[[ Available data open ]]
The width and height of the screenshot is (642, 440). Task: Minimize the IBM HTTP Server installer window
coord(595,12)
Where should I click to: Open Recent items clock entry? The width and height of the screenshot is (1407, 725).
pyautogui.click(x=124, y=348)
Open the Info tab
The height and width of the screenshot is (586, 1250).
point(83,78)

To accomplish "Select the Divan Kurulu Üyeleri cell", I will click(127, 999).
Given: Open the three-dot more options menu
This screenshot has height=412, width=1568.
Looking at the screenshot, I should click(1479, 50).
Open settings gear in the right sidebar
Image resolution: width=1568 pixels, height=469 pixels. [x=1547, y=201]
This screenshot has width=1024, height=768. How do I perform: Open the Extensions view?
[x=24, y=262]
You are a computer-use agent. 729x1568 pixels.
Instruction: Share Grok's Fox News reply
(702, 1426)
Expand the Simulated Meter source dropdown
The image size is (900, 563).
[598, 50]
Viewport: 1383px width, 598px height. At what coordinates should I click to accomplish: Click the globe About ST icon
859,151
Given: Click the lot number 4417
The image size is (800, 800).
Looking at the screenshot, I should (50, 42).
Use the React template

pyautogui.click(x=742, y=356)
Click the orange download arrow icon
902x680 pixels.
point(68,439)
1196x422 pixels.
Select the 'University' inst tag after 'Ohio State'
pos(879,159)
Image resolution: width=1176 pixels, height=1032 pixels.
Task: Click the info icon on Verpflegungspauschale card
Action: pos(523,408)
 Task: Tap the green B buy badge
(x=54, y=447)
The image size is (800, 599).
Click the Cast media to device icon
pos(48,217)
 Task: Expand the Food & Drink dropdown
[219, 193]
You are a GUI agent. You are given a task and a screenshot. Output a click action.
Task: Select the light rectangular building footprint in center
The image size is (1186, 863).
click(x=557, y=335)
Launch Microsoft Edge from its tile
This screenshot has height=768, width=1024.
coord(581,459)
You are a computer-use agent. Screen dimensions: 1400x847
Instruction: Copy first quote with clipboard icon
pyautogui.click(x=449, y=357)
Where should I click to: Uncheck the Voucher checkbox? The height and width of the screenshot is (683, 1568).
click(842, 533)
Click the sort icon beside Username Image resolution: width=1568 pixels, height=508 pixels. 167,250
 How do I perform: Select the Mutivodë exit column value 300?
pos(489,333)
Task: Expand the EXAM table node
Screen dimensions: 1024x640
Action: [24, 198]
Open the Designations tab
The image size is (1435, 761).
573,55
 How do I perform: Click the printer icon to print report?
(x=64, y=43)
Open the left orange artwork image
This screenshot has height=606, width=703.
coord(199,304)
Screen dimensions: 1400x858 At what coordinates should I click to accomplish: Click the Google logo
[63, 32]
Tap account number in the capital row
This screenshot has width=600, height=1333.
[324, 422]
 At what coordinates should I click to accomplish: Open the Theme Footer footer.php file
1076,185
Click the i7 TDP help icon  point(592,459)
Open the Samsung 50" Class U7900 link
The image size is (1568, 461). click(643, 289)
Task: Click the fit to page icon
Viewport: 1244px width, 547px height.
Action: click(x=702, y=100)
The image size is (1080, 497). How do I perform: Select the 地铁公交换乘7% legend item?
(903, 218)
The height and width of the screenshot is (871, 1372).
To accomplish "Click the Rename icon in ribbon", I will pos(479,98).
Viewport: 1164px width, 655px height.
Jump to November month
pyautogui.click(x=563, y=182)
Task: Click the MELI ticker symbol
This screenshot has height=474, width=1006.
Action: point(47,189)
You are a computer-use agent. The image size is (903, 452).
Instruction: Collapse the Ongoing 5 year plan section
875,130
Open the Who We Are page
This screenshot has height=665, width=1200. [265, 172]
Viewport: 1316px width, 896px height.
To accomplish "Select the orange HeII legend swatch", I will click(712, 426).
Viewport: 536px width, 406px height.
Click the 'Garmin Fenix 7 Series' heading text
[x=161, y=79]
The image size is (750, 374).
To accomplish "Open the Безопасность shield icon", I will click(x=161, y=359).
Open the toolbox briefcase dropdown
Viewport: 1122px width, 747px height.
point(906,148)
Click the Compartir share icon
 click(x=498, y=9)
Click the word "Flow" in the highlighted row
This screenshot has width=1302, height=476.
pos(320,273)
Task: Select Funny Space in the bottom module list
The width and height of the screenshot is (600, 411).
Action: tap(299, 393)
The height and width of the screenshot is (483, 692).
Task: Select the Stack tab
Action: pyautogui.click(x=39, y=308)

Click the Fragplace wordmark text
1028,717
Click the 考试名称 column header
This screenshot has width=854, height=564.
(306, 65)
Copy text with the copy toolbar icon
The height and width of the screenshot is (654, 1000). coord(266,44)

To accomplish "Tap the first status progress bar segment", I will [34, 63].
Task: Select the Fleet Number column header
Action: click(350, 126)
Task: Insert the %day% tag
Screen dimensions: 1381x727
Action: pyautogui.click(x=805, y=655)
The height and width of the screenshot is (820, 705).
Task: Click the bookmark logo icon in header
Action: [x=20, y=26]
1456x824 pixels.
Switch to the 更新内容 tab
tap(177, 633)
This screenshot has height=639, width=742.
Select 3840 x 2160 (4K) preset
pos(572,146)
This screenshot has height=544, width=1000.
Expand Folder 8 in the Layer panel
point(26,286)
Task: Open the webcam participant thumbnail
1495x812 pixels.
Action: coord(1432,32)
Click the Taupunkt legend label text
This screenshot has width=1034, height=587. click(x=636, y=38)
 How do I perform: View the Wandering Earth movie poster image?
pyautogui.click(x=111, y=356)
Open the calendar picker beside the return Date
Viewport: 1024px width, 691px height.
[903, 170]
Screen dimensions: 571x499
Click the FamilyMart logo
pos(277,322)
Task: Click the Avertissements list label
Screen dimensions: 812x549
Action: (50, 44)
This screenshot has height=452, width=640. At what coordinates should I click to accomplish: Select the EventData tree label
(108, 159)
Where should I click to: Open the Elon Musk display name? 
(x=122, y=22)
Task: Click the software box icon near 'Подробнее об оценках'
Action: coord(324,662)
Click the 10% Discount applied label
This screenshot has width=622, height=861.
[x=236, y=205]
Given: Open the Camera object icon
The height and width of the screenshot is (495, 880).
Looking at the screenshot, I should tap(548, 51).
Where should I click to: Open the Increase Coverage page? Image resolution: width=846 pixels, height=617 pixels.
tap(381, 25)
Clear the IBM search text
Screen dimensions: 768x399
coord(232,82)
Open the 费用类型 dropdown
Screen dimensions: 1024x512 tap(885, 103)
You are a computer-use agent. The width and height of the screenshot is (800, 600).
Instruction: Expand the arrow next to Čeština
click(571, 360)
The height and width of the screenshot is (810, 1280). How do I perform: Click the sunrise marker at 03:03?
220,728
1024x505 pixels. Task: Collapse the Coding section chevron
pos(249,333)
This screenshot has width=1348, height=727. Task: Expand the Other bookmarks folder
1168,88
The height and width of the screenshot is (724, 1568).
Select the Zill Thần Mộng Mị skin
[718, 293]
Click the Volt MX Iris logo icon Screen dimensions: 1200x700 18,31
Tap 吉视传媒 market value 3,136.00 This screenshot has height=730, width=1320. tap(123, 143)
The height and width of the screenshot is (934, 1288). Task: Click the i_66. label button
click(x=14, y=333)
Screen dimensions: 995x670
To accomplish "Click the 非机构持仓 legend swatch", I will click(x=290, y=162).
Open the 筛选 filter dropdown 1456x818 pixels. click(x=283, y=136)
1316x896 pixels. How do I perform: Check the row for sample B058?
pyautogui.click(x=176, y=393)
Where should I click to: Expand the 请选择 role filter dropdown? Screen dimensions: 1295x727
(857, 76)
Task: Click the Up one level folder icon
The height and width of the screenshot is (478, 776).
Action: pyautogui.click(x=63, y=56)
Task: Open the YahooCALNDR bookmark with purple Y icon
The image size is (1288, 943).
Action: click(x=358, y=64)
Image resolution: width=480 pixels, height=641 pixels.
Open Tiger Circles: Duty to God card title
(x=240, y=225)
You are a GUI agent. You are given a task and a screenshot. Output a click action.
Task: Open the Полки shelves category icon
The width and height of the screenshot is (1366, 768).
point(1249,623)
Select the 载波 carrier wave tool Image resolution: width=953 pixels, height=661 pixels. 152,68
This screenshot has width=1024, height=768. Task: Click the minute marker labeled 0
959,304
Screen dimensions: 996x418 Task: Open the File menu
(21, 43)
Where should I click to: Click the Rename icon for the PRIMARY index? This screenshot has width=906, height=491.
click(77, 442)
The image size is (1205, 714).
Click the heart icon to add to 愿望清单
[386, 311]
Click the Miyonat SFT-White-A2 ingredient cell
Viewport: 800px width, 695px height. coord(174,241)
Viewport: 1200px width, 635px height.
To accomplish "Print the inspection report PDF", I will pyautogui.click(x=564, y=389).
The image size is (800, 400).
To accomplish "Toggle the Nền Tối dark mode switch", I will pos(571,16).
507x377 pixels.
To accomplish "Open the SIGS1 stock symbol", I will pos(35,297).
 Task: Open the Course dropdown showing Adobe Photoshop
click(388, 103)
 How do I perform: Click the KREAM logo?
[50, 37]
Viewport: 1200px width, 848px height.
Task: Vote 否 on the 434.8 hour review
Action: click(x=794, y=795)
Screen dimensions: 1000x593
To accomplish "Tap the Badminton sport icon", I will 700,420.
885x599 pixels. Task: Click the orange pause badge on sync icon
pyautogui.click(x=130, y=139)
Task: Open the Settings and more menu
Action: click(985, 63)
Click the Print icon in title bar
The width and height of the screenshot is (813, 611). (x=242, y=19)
[[ Available data closed ]]
→ **Exercise requirements**: Scan the entries and show every line in which the word "agent" is found.

→ **Answer section**:
You are a computer-use agent. 729x1568 pixels.
You are a GUI agent. You are given a task and a screenshot. Output a click action.
You are a computer-use agent. Screen dimensions: 1400x847
You are a computer-use agent. The image size is (903, 452).
You are a computer-use agent. The width and height of the screenshot is (800, 600).
You are a GUI agent. You are given a task and a screenshot. Output a click action.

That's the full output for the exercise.